* Latihan Tertulis A: Terjemahkan kalimat "Orang bisa menyetir mobil karena langsung praktek, berlatih menyetir." dari teks hasil ekstraksi ke dalam bahasa Inggris.
* Latihan Tertulis B: Ketik ulang tanpa mengubah satu huruf pun bagian teks hasil ekstraksi yang dibuka dengan kata-kata yang memuat "Pernahkah kamu perhatikan" dan ditutup dengan "dengan kejadian nyata.".

* Teks Hasil Ekstraksi:
● ● ●

Saturday, 24 November 2012

Titen, Manifestasi Kehidupan Masyarakat Jawa yang Saintifik

Pernahkah kamu perhatikan bagaimana seorang supir saat mengendalikan kemudinya? Ataukah kamu pernah mengalaminya sendiri? Peristiwa tersebut menarik untuk diperhatikan. Setidaknya, bagi kita yang sedang berlatih menyetir mobil. Memang benar kata orang, untuk bisa menyetir mobil tidak usah banyak menerima teori. Orang bisa menyetir mobil karena langsung praktek, berlatih menyetir. Meskipun di Amerika Serikat, pernah ada liputan berita seorang anak kecil (umurnya sepuluhan tahun) berhasil mengemudikan mobil orang tuanya. Ia keluarkan mobil dari halaman rumahnya dan menjauh sekitar 500 meter atau lebih dengan selamat. Ia tidak pernah berlatih sebelumnya, hanya mendapatkan informasi bagaimana cara menyetir mobil dari video game yang ia mainkan. Begitulah dunia, yang bagi kita terasa tidak mungkin menjadi mungkin dengan kejadian nyata.

● ● ●

* Baris Data:
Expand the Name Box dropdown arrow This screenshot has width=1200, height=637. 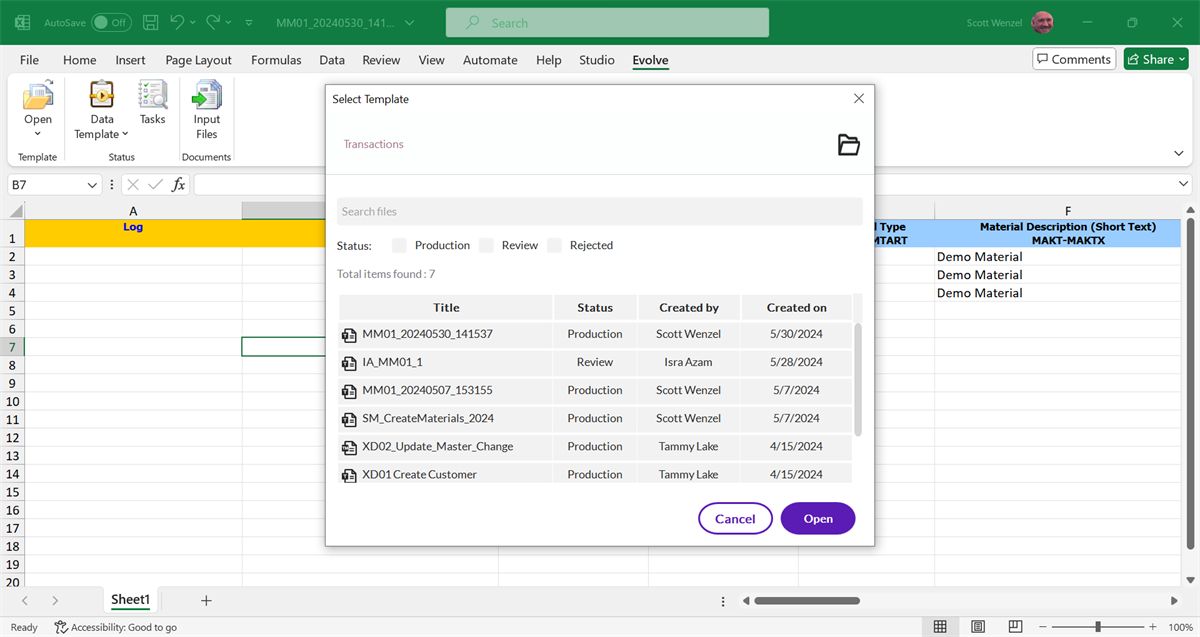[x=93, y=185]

● ● ●

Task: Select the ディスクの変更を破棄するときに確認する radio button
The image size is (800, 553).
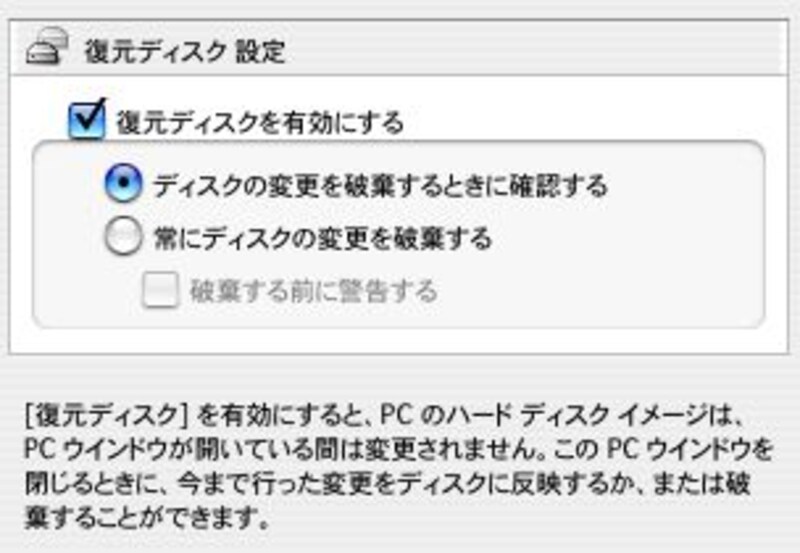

● ● ●

* Jawaban Tertulis A: People can drive a car because they go straight into practice, training themselves to drive.

* Jawaban Tertulis B:
Pernahkah kamu perhatikan bagaimana seorang supir saat mengendalikan kemudinya? Ataukah kamu pernah mengalaminya sendiri? Peristiwa tersebut menarik untuk diperhatikan. Setidaknya, bagi kita yang sedang berlatih menyetir mobil. Memang benar kata orang, untuk bisa menyetir mobil tidak usah banyak menerima teori. Orang bisa menyetir mobil karena langsung praktek, berlatih menyetir. Meskipun di Amerika Serikat, pernah ada liputan berita seorang anak kecil (umurnya sepuluhan tahun) berhasil mengemudikan mobil orang tuanya. Ia keluarkan mobil dari halaman rumahnya dan menjauh sekitar 500 meter atau lebih dengan selamat. Ia tidak pernah berlatih sebelumnya, hanya mendapatkan informasi bagaimana cara menyetir mobil dari video game yang ia mainkan. Begitulah dunia, yang bagi kita terasa tidak mungkin menjadi mungkin dengan kejadian nyata.